Bronnen bij Architectonische lelijkheid: steun

Wat andere waarnemers van de architectonische ramp die over ons spoelt (de Volkskrant, 17-12-2005, door H.J. Schoo):
  Nieuwste lelijkheid

Wie het over de lelijkheid van Nederland heeft, loopt het risico snel op de mestvaalt van de geschiedenis te belanden. Niets zo achterhaald als mooi en lelijk. Gebruik je die begrippen toch, dan beken je je tot de maatschappelijke en esthetische achterhoede. Werd prins Charles met zijn uitvallen tegen de moderne architectuur niet de risee van smaakmakend Engeland? De Nederlandse columnisten' die zich alweer jaren geleden tegen de Nieuwe Lelijkheid keerden, verging het nauwelijks beter. Zij beleden hun afkeer van schreefloze letters en 'doodshoofdarchitectuur' met verve, maar verstand van typografie of architectuur - ho maar.
    Om mezelf in deskundige ogen niet ook te diskwalificeren, biecht ik meteen maar op dat ik een zwak heb voor die indertijd zo gewraakte 'kantoorvilla's' tegenover het Rijksmuseum in Amsterdam. ...
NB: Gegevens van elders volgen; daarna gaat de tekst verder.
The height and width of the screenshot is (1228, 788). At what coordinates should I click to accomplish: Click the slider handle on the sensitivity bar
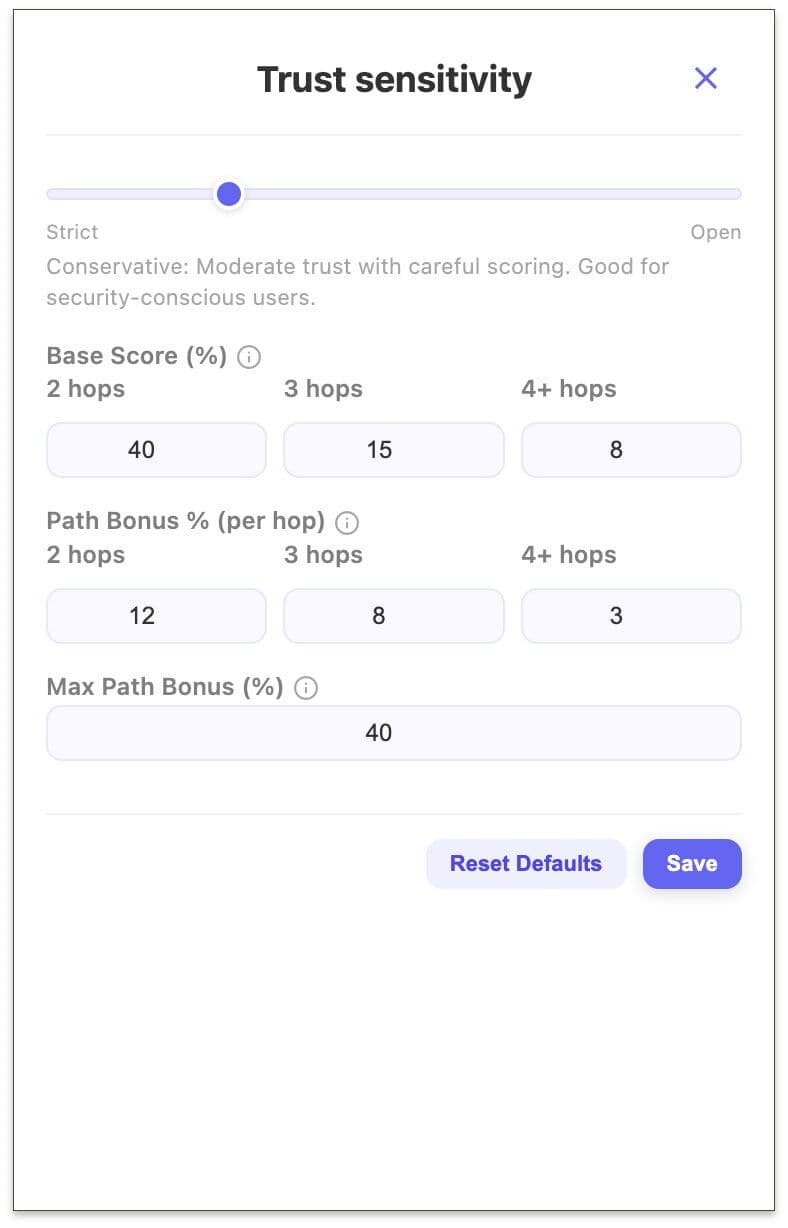(x=228, y=193)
    Aan geld schort het tegenwoordig minder dan ooit. Aan heldere, ordenende ideeën des te meer. Binnensteden, buitenwijken, bedrijventerreinen, kantorenwijken, dorpen, buitengebied, snelwegen - allemaal vertonen ze de sporen van dit manco. Het is mooi dat het rijk de ministeries terughaalde naar Den Haag, maar het kinderachtige brutalisme van de kantoor-torens waarin ze inmiddels zetelen is dat absoluut niet. De aanblik van het Binnenhof vanaf het Buitenhof is een regelrechte tragedie.
    Den Haag, met stadsplanners die van de hak op de tak zijn gesprongen, is een notoir beroerd voorbeeld. Maar landelijk dreigt het dezelfde kant op te gaan nu alle ruimtelijke ordeningsbeginselen worden ingeruild voor een onbesuisd laisser faire. Het rijk trekt zich terug van dit beleidsterrein, gemeenten mogen autonoom hun ambities botvieren. Bijgevolg 'verrommelt' Nederland. Dat gebeurt niet van de ene op de andere dag. De wanorde en groteske lelijkheid van de nieuwe beleidscyclus zullen pas geleidelijk steeds zichtbaarder worden.
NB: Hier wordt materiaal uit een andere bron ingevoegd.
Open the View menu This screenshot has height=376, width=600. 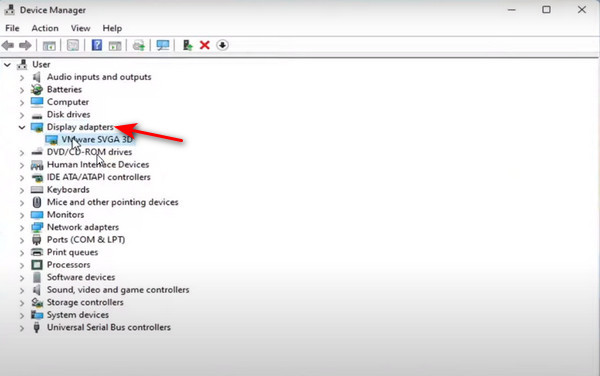[80, 28]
    Ging het bij de Nieuwe Lelijkheid nog voornamelijk om een enkel Amsterdams stadsgezicht, de Nieuwste Lelijkheid wordt als een mottige deken over het hele land gedrapeerd. En er komt nog veel meer aan, met het betrekkelijk nieuwe Ruimtelijk Planbureau (RPB) als hoofdsponsor van de rommeligheid. In weerwil van zijn naam heeft het RPB de planninggedachte namelijk afgezworen. Deze week verblijdde het ambitieuze lokale bestuurders en grote winkelketens met een pleidooi voor megawinkels en megawinkelcentra: Winkelen in megaland (curs www.ruimtelijkplanbureau.nl) De bollebozen van het RPB concluderen dat Nederland het onmogelijk nog langer kan stellen zonder winkelinferno's aan de stadsranden. Mondialisering van de detailhandel, niet minder, en de veeleisende consument dwingen daartoe. De overheid dient de tekenen des tijds te verstaan. 'De logica van de lelijkheid' is zulke bestuurlijke voortvarendheid in dienst van meegaandheid onlangs genoemd.
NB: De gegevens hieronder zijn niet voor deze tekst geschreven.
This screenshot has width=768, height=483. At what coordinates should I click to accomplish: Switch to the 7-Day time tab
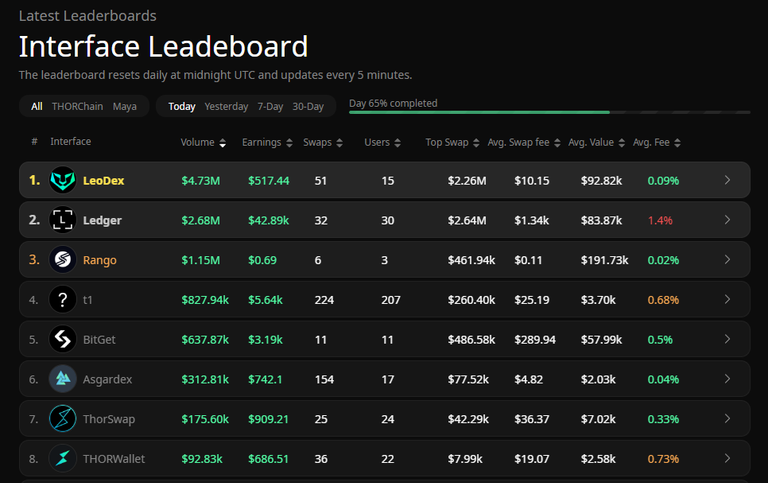coord(270,106)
    Megaland. Misschien trotseert het kabinet deze hernieuwde sirenenzang van de stadsrandwinkellobby en laat het zijn conservatisme zwaarder wegen dan zijn - in dit geval onbezonnen liberalisme. Zo niet, dan moet de Volksbeweging tegen de Lelijkheid, een initiatief uit 2001 van bestuurskundige Roel in 't Veld, maar in het geweer komen.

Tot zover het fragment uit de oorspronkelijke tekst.